When addressing a motion in limine, the Court assesses whether there are
potential grounds for admitting evidence. Indiana Ins. Co. v. Gen. Elec. Co., 326 F.
Supp. 2d 844, 846 (N.D. Ohio 2004). Some witnesses may know how Shyan felt about
her grades, and that information may be probative of whether Shyan was depressed or
suicidal. Because there is a possibility of admissibility, the Court will not definitively
exclude the evidence here. But Defendants must first lay a deep and precise foundation
before admitting or referencing the records.
Facebook Posts from Shyan's Memorial Page
Defendants seek to admit two subsets of Facebook posts: posts made by
Samantha Frye and posts made by the "R.I.P Shyan Frye" memorial page. Plaintiff
objects that the posts are hearsay and irrelevant. As to relevancy, Defendants need to
establish that the referenced "hate" occurred prior to Shyan's death. If it did, then the
"hate" could make it more probable that Shyan decided to walk in front of Defendants'
train. See Fed. R. Evid. 401. That said, the Court agrees that the posts have limited
probative value. Accordingly, the Court will not exclude the posts as irrelevant; but if
Defendants proffer the posts at trial, they will not be permitted to use the posts beyond
their limited probative value.
Plaintiff's hearsay objection is more difficult. Defendants' presentation is rife with
issues. For example, the Court does not know who is the memorial page's custodian,
the posts have not been authenticated, and there is no indication why the posts were
made. The Court therefore cannot make an informed and definitive ruling, but Plaintiff's
objection seems very likely to be sustained at trial.

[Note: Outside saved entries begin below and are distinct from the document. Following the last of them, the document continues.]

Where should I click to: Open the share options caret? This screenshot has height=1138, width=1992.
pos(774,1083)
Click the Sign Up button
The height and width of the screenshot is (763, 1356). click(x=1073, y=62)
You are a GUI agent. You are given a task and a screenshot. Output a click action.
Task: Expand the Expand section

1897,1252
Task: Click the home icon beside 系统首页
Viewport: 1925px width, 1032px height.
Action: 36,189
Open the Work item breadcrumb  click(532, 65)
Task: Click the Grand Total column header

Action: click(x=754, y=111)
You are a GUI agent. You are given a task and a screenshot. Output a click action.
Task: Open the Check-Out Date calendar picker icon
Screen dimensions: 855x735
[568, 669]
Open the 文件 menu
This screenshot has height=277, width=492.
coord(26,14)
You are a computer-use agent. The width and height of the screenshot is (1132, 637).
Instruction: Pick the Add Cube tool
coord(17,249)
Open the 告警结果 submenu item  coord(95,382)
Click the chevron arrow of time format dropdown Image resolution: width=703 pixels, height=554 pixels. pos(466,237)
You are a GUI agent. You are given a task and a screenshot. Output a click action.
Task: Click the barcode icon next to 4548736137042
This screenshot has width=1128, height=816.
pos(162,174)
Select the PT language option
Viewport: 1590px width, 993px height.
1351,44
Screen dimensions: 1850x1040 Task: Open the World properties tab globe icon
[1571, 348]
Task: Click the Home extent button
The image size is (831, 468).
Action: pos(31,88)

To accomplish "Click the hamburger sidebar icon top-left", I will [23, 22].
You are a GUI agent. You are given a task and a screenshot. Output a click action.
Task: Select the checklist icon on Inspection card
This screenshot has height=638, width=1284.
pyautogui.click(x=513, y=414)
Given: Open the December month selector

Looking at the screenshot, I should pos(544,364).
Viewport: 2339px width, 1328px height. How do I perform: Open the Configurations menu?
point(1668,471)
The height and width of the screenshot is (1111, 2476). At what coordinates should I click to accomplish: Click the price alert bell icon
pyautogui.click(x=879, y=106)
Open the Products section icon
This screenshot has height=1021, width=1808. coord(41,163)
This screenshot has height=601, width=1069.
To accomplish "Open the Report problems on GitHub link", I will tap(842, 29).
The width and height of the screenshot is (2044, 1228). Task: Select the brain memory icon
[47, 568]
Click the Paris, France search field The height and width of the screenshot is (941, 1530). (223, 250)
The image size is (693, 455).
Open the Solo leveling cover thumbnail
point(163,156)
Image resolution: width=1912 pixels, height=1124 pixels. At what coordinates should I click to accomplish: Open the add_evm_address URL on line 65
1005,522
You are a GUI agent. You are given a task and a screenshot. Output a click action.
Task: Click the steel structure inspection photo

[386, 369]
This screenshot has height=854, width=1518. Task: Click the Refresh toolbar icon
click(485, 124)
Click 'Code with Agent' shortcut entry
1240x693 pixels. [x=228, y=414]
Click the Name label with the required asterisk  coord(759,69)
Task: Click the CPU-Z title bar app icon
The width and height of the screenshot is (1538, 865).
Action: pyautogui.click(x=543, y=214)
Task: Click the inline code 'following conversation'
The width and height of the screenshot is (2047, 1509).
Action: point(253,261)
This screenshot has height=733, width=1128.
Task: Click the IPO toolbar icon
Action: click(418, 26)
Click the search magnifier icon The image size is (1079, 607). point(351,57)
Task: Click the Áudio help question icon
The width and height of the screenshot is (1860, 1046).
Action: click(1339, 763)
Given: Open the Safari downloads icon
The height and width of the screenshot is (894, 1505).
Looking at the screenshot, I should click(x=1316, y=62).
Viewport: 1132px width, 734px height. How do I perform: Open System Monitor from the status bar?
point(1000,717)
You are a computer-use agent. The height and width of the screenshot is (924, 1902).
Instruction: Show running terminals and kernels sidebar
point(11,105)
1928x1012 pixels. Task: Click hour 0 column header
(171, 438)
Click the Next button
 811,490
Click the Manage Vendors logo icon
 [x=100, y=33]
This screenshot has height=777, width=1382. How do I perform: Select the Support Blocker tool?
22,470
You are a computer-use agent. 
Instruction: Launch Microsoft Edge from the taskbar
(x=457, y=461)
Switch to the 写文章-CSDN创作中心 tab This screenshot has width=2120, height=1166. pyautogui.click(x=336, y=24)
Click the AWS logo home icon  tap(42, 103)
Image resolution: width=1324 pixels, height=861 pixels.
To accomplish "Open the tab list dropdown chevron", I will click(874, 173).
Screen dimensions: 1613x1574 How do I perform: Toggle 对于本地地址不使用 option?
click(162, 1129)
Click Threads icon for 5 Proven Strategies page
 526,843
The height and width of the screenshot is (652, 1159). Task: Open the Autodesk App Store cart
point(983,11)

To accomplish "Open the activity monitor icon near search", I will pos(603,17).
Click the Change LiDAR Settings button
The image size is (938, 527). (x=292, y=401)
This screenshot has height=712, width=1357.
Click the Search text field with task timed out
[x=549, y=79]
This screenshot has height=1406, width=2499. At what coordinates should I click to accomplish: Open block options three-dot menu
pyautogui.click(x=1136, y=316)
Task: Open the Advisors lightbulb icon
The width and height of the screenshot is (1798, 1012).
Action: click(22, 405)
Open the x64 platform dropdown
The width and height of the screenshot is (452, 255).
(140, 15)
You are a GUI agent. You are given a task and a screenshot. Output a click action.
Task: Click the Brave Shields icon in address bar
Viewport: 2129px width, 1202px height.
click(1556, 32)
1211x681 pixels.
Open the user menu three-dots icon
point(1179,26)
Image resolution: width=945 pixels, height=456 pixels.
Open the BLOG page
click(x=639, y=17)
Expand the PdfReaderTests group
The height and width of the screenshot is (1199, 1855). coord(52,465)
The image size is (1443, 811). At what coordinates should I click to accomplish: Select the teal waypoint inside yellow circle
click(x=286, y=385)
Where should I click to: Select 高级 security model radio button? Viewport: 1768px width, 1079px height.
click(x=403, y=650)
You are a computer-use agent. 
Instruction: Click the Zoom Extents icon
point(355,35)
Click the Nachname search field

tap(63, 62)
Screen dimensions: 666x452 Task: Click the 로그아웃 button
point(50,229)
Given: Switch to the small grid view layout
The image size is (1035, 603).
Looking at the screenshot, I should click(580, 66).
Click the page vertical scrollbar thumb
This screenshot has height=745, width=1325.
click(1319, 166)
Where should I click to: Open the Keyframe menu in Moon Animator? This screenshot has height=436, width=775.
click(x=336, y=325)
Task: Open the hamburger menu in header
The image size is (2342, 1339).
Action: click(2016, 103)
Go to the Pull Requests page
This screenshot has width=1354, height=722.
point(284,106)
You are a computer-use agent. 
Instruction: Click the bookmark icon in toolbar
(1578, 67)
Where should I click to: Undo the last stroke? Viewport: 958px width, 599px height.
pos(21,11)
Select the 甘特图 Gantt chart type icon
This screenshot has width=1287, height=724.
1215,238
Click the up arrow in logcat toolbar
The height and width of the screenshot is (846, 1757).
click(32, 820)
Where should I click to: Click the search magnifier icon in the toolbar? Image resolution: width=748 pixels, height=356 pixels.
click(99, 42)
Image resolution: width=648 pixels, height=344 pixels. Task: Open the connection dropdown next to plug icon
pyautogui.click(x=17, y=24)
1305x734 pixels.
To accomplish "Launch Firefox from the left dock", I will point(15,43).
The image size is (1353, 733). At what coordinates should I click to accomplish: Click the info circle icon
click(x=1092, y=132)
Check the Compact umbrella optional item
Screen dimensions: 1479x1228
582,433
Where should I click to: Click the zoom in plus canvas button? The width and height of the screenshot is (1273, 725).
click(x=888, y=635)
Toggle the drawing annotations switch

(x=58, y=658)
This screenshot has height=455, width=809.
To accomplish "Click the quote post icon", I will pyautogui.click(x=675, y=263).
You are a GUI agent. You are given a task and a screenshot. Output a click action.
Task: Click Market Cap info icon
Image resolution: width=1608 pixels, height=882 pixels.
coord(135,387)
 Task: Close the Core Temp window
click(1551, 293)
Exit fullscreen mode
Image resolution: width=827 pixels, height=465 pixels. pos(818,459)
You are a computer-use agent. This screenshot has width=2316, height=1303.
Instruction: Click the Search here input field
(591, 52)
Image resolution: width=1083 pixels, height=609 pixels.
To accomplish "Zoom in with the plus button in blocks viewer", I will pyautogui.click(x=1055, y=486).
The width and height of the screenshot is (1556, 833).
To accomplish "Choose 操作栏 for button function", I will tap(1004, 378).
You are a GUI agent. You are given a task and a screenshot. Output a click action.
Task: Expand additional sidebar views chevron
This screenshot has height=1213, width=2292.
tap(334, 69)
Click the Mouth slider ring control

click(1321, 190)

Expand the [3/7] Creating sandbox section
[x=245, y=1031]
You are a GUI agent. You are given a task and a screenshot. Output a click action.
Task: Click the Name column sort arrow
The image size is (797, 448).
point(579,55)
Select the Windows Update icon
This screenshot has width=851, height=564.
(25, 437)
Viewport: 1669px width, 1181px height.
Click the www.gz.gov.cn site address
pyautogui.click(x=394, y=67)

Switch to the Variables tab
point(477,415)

WHEREFORE, it is hereby ORDERED that the Court amends its ruling issued on
January 19, 2018. Plaintiff's Motion in Limine  is GRANTED IN PART AND DENIED
IN PART. Defendants may proffer evidence of Shyan Frye's prescriptions, depression,
or suicidal intentions only in a manner consistent with this order.
IT IS FURTHER ORDERED that attempts to circumvent this order in any way, for
example by proffering excluded evidence in the guise of a question, shall be construed
as obstructive behavior.
IT IS FURTHER ORDERED that any attempts to ignore or relitigate the Court's
order at trial, especially in the presence of the jury, will be construed as obstructive
IT IS FURTHER ORDERED that the parties are on notice that the Court will use
any available corrective measures to address obstructive behavior.
Dated: March 8, 2018
s/ Stephen J. Murphy, III
STEPHEN J. MURPHY, III
United States District Judge
CERTIFICATE OF SERVICE
I hereby certify that a copy of the foregoing document was served upon the parties
and/or counsel of record on March 8, 2018, by electronic and/or ordinary mail.